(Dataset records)
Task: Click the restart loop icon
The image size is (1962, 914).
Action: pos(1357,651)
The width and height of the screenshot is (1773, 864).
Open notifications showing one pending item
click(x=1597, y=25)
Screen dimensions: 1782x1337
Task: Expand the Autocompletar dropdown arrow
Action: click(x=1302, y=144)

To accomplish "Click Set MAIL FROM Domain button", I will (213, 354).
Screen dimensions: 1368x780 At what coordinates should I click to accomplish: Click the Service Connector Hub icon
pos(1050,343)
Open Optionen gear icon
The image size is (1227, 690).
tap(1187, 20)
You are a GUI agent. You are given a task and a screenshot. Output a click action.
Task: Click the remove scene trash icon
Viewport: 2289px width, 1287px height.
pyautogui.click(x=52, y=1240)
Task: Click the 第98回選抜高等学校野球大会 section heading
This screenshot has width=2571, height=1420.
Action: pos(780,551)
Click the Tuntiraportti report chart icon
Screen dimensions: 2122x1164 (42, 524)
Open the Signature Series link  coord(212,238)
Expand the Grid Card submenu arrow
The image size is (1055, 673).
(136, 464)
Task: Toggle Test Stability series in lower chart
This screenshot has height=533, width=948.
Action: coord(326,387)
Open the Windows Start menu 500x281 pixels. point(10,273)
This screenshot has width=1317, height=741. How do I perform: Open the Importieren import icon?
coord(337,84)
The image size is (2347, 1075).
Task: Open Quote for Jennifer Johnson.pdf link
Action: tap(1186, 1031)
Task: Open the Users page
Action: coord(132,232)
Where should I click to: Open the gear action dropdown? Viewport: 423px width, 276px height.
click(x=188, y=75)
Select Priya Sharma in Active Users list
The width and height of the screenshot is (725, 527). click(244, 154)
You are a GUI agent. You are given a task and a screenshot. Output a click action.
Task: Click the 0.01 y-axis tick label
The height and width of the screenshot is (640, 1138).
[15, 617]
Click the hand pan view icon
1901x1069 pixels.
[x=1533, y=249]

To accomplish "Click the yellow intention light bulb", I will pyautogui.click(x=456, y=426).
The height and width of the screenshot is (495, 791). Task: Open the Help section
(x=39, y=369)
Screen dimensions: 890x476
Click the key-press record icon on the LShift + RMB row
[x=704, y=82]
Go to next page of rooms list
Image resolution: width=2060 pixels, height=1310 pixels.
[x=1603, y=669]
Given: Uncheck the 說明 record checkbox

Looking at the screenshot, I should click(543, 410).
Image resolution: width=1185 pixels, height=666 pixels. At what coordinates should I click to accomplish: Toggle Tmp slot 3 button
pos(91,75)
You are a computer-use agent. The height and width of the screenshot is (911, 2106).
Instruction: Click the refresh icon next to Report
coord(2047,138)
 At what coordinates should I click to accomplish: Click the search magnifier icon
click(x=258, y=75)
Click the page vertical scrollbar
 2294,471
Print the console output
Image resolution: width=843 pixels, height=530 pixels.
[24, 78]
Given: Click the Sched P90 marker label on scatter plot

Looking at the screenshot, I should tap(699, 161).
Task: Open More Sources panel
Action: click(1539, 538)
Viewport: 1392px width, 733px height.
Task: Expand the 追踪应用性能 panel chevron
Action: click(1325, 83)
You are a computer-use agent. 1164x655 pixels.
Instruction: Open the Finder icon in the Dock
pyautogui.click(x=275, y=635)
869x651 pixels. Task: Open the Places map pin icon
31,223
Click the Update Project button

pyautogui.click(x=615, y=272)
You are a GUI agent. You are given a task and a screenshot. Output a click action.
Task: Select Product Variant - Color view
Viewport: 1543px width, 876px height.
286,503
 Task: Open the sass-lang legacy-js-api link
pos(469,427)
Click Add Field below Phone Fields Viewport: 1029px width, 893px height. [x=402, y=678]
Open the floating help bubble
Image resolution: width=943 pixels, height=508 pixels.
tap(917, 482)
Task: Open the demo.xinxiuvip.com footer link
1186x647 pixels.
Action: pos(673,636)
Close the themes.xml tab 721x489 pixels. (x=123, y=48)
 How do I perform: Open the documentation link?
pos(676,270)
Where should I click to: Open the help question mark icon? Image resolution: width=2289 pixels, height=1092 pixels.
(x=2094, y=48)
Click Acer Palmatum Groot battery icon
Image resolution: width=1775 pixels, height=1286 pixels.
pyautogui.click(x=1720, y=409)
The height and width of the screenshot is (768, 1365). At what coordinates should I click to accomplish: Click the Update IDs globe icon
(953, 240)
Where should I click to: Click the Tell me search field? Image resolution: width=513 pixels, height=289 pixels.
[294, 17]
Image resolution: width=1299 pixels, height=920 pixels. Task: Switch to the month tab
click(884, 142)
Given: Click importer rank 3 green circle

■ **Instructions to follow**:
Search the entries for the word "computer" and show every line that has it.

■ **Reply**:
You are a computer-use agent. The height and width of the screenshot is (911, 2106).
You are a computer-use agent. 1164x655 pixels.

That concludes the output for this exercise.